* _Text section_:

On my Alaska trip, I was able to cross off something on my bucket list that I have been dreaming about for some time–dog sledding. Although it wasn’t through the snow and it was only a quick ride, I am extremely grateful for this once-in-a-lifetime experience.
The ship docked in Skagway, Alaska–a minuscule town of 800 people–and we joined a tour for $99 per person to take us across the border into the Yukon Territory in Canada. The scenery and wildlife in the Yukon is unparalleled (that’s where I encountered the bear), but our final destination was the community of Carcross (formerly known as Caribou Crossing).
During the winter, Michelle Phillips and her team of dogs race the Iditarod Trail–a 1,000 mile sled dog race across the Alaskan tundra. Spring and summer is training time, and that is precisely what Michelle and her winning team of dogs are at Carcross to do. Summer training for the dogs consist of building up their muscles by having them pull tourists (i.e. me) around in a 4-wheeled cart. Each cart seats about 8-9 people, with a team of 9 dogs to pull–which is pretty incredible if you consider the enormous amount of weight that these dogs can manage. So we get to help participate in their summer training, and in the winter, they are off to the races.

* _Material supplied_:
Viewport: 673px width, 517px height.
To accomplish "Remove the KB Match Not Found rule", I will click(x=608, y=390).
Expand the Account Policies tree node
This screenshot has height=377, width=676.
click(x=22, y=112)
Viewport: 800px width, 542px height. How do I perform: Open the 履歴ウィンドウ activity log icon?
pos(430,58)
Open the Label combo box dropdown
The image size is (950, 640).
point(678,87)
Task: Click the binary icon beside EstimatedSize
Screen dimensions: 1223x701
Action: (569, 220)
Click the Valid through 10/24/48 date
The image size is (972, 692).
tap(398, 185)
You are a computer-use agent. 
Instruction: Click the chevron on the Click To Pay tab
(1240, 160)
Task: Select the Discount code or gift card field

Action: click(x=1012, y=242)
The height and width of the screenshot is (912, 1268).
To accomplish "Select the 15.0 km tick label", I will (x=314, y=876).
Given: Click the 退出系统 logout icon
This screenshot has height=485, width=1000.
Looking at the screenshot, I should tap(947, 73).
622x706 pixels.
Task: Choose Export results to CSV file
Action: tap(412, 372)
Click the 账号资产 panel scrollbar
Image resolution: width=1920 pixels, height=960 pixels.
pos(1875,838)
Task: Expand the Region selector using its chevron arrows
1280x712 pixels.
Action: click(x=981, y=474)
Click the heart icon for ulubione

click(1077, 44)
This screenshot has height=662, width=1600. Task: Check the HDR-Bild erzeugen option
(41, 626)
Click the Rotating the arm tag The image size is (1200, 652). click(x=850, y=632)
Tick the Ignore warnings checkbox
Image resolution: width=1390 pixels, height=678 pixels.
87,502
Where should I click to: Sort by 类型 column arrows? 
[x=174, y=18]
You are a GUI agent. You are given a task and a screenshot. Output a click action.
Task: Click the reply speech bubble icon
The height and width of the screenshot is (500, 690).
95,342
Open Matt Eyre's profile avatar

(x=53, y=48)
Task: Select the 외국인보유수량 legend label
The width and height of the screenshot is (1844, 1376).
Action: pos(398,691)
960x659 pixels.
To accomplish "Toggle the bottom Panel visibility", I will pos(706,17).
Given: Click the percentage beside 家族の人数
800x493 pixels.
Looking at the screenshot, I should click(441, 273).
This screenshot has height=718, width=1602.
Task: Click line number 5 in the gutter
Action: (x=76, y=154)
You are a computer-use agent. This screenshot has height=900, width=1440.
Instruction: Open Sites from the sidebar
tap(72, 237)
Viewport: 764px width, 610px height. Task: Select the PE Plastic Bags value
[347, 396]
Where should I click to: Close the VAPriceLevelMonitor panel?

* _Apply what you read_:
1. Answer these from the dog sledding text:
(a) How many people live in Skagway?
(b) What was Carcross formerly called?
(c) How many dogs pull each cart?
2. Please turn the paragraph of the dog sledding text beginning "During the winter, Michelle Phillips" into a short bulleted list that keeps its main facts.
3. Carry the dog sledding text on from its last sentence with a few more sentences.
You can work from the dog sledding text alone and leave the lines above aside.

* _Answers below_:
1.
(a) 800 people
(b) Caribou Crossing
(c) A team of 9 dogs

2.
- In winter, Michelle Phillips and her dogs race the Iditarod Trail, a 1,000-mile sled dog race across the Alaskan tundra.
- Spring and summer are for training, which is why Michelle and her winning team are at Carcross.
- Summer training builds the dogs' muscles by having them pull tourists in a 4-wheeled cart.
- Each cart seats about 8–9 people and is pulled by a team of 9 dogs.
- Tourists help with the summer training, and in winter the dogs go off to race.

3.
We were lucky enough to be paired with Michelle and her winning team of Alaskan huskies. We got in the cart, and the dogs were just as excited as we were to begin the journey. The team that was lined up at the sidelines jumped and pulled at their leashes, barking and howling as trainers clipped them to the harness. Once all nine dogs had been harnessed to the cart, Michelle signaled and the dogs leapt high into the air, starting the cart with a jolt–we were off. We rattled, bounced, and swerved along a snaking trail through the trees–the dogs received commands from their master when the road forked, but otherwise they knew exactly where to go.
As we were riding, she was more than happy to talk to us about dog sledding and her wonderful team. The Alaskan husky is noticeably smaller than the Siberian husky. These dogs are actually mutts: they are a mix of Siberian husky, malamute, greyhound, and various other breeds–all designed to give them the advantage when it comes to speed, strength, and survivability in the frozen environment.
The two lead dogs are the smartest, they guide the whole team through the trails. The unpaired dog in the second row actually helps turn the cart, and moves from the right and left depending on which way the sled needs to go. The dogs at the very rear are the brute strength–large and strong beasts that keep the heavy sled moving. Each dog can run 8 to 10 hours a day, burning thousands of calories–thus requiring a protein intense, high calorie diet.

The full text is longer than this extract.